#### Directions:
Hunt through the entries for the word "click" and copy each line in which it appears.

——

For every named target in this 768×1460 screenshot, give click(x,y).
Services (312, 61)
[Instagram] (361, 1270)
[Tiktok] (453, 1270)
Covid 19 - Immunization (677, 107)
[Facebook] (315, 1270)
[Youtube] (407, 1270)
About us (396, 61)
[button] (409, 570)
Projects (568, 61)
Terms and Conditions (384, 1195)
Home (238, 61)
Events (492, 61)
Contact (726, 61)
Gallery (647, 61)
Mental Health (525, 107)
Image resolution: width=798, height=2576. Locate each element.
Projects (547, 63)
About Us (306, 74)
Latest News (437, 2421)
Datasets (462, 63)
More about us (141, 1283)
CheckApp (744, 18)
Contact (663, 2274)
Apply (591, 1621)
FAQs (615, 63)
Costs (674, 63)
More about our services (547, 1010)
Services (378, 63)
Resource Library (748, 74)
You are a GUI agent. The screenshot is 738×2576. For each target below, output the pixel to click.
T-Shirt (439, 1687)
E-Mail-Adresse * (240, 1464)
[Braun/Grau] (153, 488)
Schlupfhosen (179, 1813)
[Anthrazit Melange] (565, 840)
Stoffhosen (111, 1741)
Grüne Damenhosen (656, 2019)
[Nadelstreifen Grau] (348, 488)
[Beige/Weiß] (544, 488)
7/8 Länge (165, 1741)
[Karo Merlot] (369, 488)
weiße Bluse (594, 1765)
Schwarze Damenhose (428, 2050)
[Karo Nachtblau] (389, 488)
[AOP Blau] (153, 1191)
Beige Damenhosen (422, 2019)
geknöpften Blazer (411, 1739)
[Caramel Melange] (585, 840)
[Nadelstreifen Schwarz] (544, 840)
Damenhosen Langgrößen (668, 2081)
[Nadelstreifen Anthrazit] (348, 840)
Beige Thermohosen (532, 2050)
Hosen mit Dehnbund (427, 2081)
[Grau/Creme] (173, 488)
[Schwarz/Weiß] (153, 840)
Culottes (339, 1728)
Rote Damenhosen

——

#### Exercise answer:
For every named target in this 768×1460 screenshot, give click(x,y).
You are a GUI agent. The screenshot is 738×2576. For each target below, output the pixel to click.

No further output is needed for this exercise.